Text and item location entries:
----------------------------------------

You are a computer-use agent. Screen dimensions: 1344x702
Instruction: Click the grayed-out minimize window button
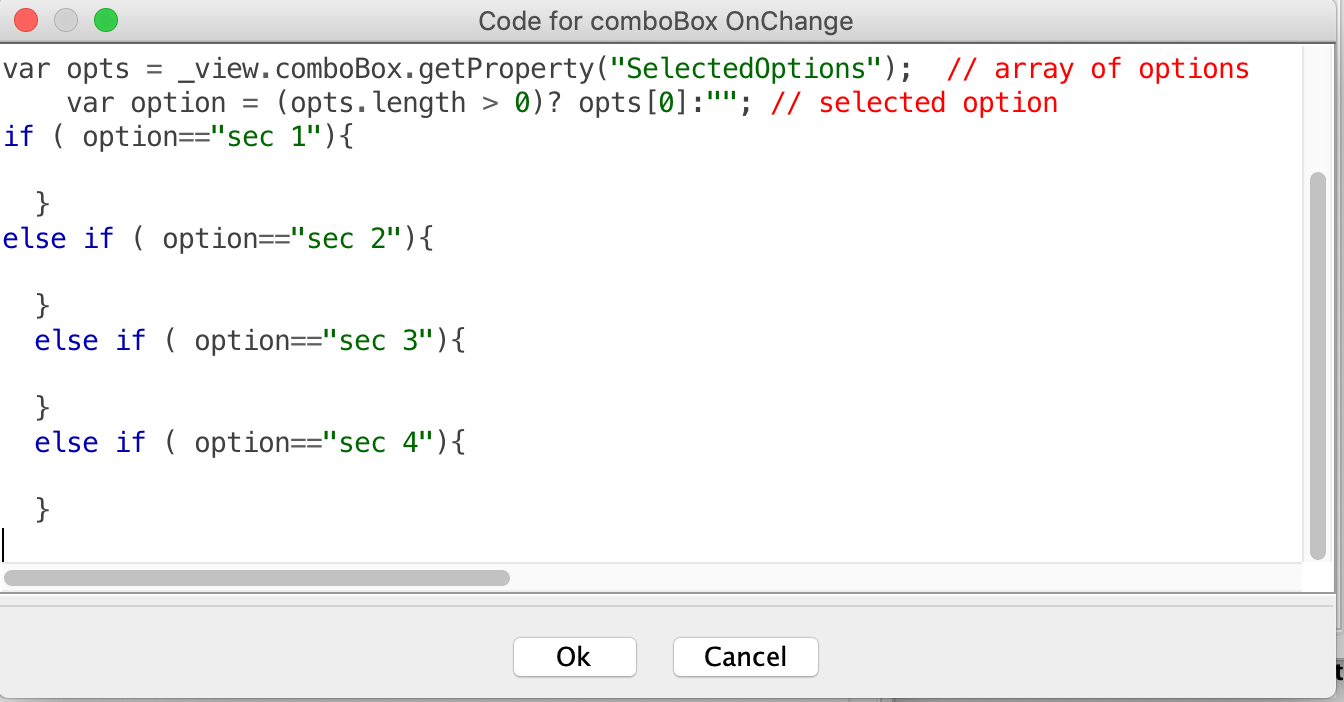click(x=66, y=20)

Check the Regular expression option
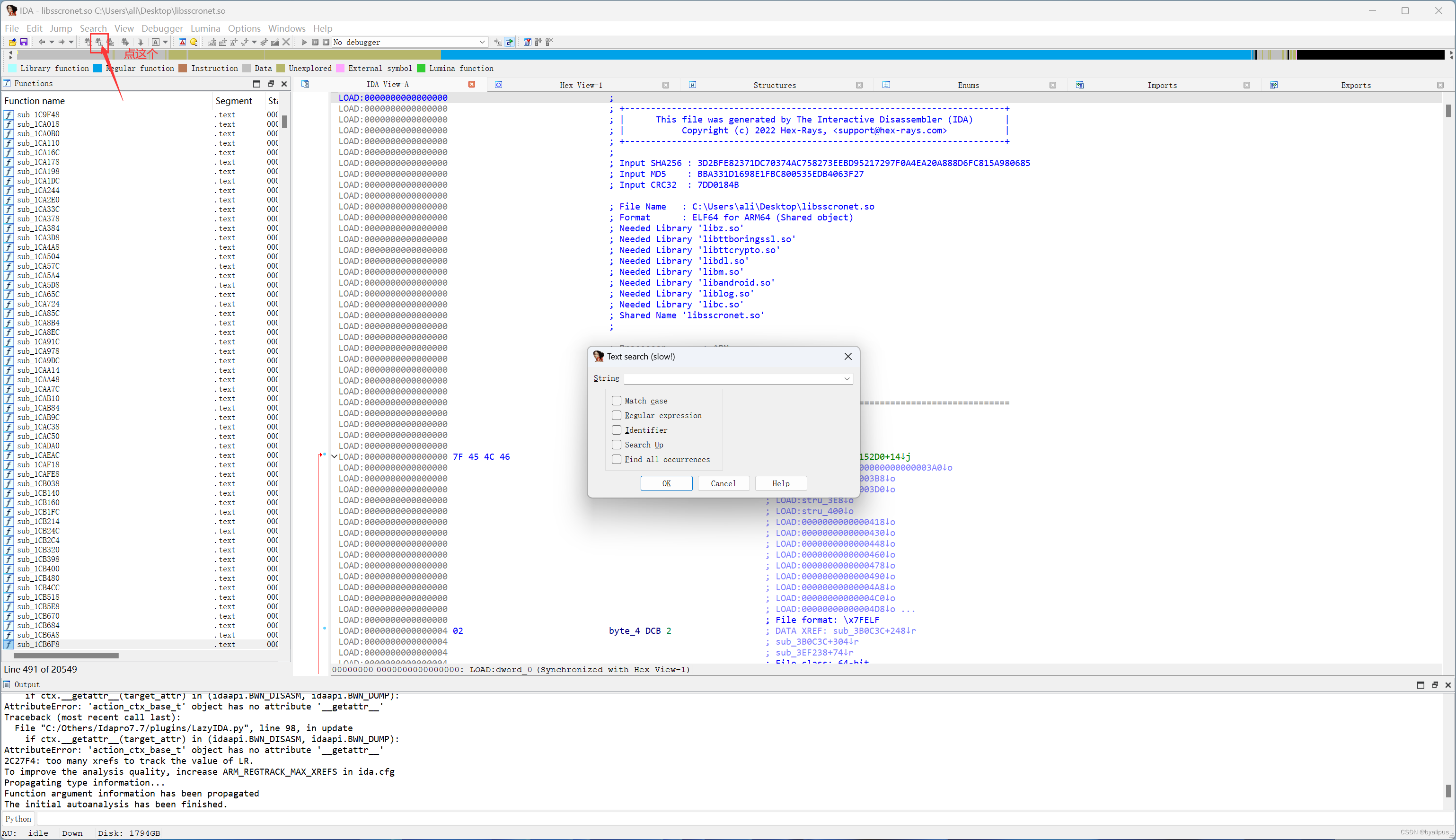click(x=617, y=415)
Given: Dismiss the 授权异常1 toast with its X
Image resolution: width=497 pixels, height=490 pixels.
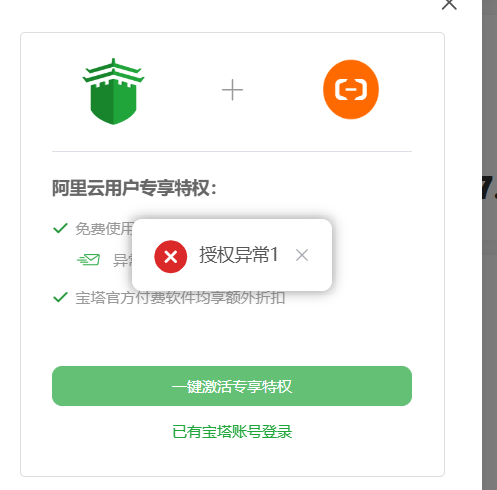Looking at the screenshot, I should tap(302, 255).
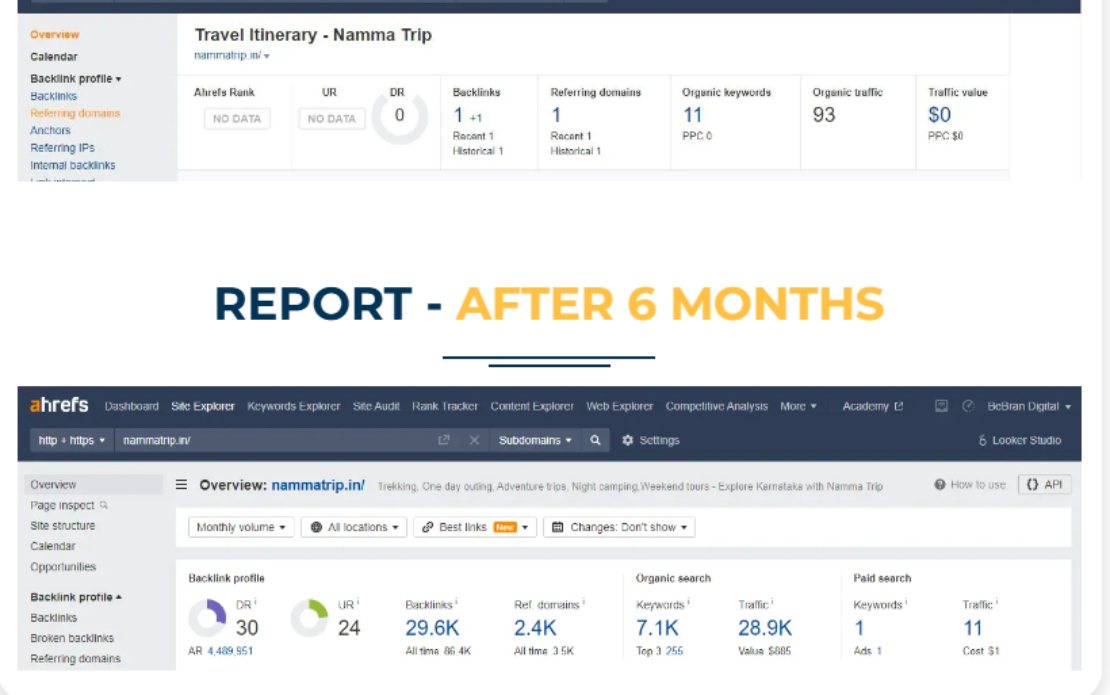
Task: Click the API button
Action: coord(1044,485)
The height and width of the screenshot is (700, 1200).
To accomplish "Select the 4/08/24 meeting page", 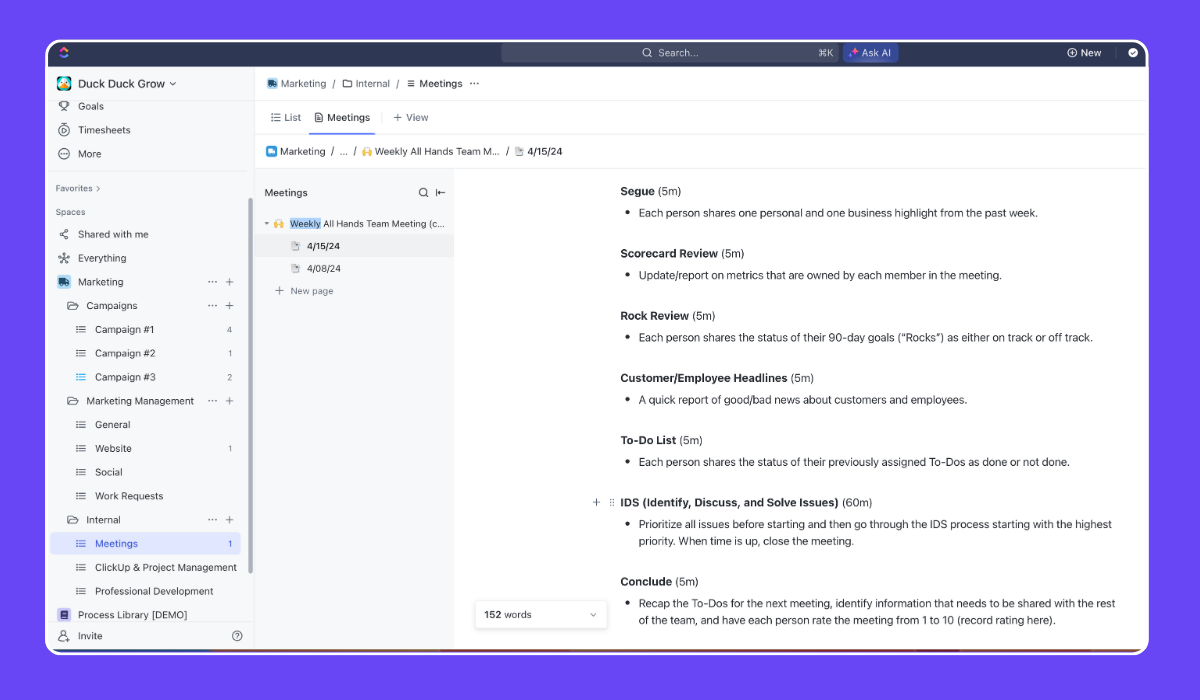I will (321, 268).
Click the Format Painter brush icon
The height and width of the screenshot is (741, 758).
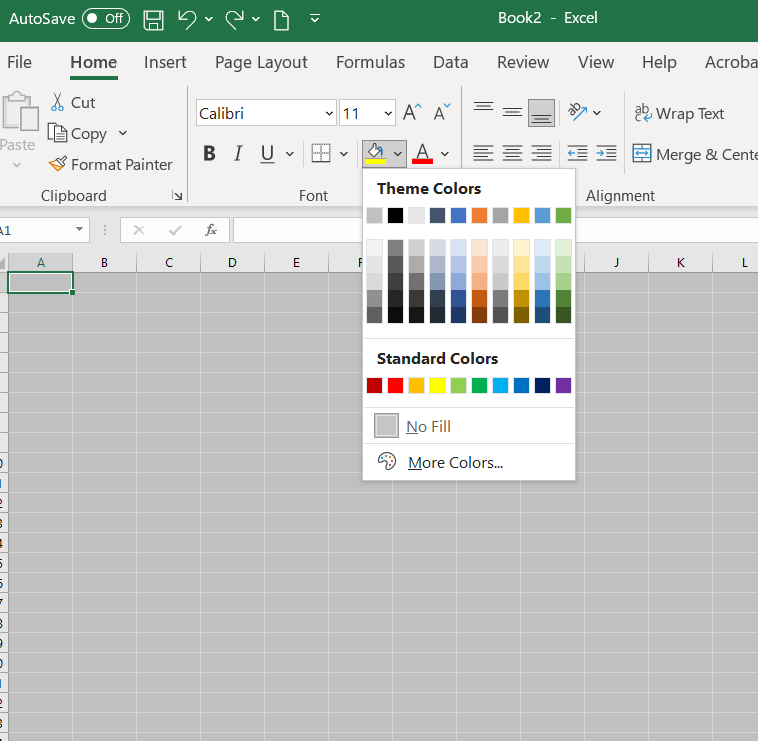pyautogui.click(x=56, y=164)
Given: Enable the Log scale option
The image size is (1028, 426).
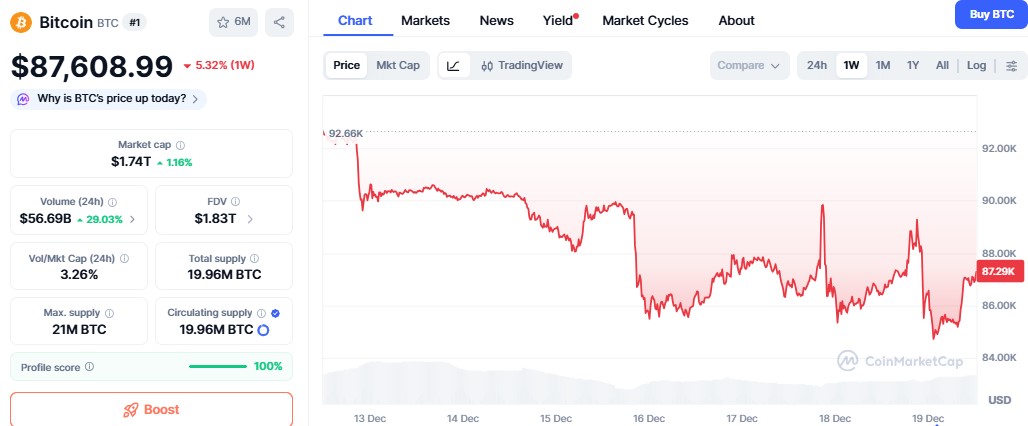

----------------------------------------

▶ **EXERCISE**:
Quote the items word for word, starting at the line that contains "Click the Format Painter brush icon" and continuing through the end of the items, with both ends included. Leave the pictures out of your answer.

▶ **WRITTEN SOLUTION**:
Click the Format Painter brush icon
The height and width of the screenshot is (741, 758).
pyautogui.click(x=56, y=164)
Given: Enable the Log scale option
The image size is (1028, 426).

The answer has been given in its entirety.